In 88 patients with GERD, dental erosions were found to be more prevalent in patients with frequent respiratory symptoms than in occasional or no respiratory symptoms. Erosion on the palatal surface of the upper incisors was the main manifestation in these patients. Acid reflux is the main cause of dental erosion in patients with GERD and respiratory symptoms [41].
The location of the ED and its specificity can indicate GERD, which can help in its early diagnosis [44].
Considering these data, when dentists detect dental erosion, they may be the first to suspect the diagnosis of GERD, especially in the so-called “silent refluxes” [30].
Importance of GERD
GERD is considered a disease whose incidence increases over the age of 40. In the last decade, the proportion of young adults with GERD has increased, especially those between 30-39 years of age. This study suggests that the proportion of young adults with esophagitis or Barrett’s esophagus (a precancerous lesion of the esophagus) may be increasing [45].
Barrett’s esophagus occurs in 6-14% of people with GERD, and of these Barrett’s patients (with or without GERD), 0.2-0.5% develop esophageal adenocarcinoma (ACE) [32].
60% of people with ACE have had GERD symptoms and there is an association between the frequency and severity of GERD with the increased risk of ACE [33] and [34].
Other authors affirm that more than 50% of the patients with Barrett’s or ACE did not present symptoms of gastroesophageal reflux, despite suffering from it [36].
Some authors warn that endoscopy, as a diagnostic method of GERD, shows high specificity, but low sensitivity for the diagnosis of GERD, since the mucosa is normal in more than 70% of patients with symptomatic GERD [39]. Endoscopy is appropriate only in the presence of warning symptoms such as dysphagia, unintentional weight loss, multiple risk factors for Barrett’s esophagus (>50 years, male, prolonged reflux symptoms, obesity), or inadequate response to antisecretory therapy. [40].

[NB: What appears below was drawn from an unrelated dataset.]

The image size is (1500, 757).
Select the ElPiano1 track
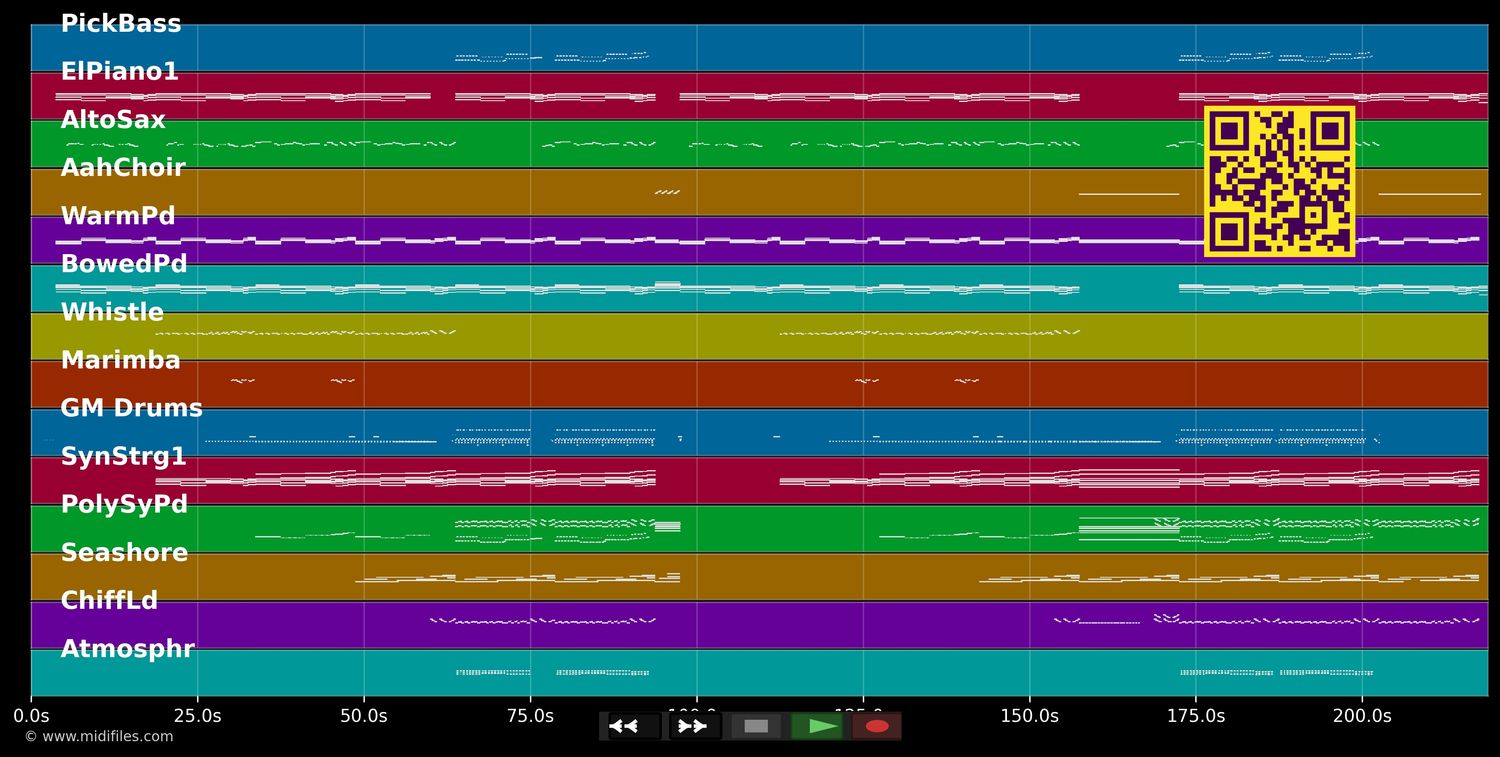tap(120, 71)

Although a fundamental objective in the early diagnostic examination of ACE is to identify patients with Barrett’s esophagus [37] and [38], the evidence on the effectiveness (benefits and harms) of the diagnostic tests for ACE and precancerous conditions (Barrett and dysplasia) are rare and uncertain, making it difficult to conclude that people with chronic GERD should be screened for ACE and precancerous lesions [35].
These data lead me to a conclusion: if a patient does not present GERD symptoms, but the dental surfaces, especially the non-masticatory (non-masticatory portion of palatal surfaces of upper incisors, lingual of molars) and masticatory (masticatory portion of palatal surfaces of upper incisors, occlusal molars with cusps transformed into deep fossae), presenting evident signs of erosions (smooth surfaces free of stains) it is not enough to recommend a discharge splint. We must assess possible erosions in soft tissues, other extraesophageal manifestations and suspect a GERD characteristic of an asymptomatic patient, refer him to his digestive doctor and… good luck on this path.
We start talking about dental erosion and end up getting into esophageal cancer. The key to not establishing falsely alarming causal relationships will be to pay attention to a good clinical examination and differential diagnosis without losing sight of the family history.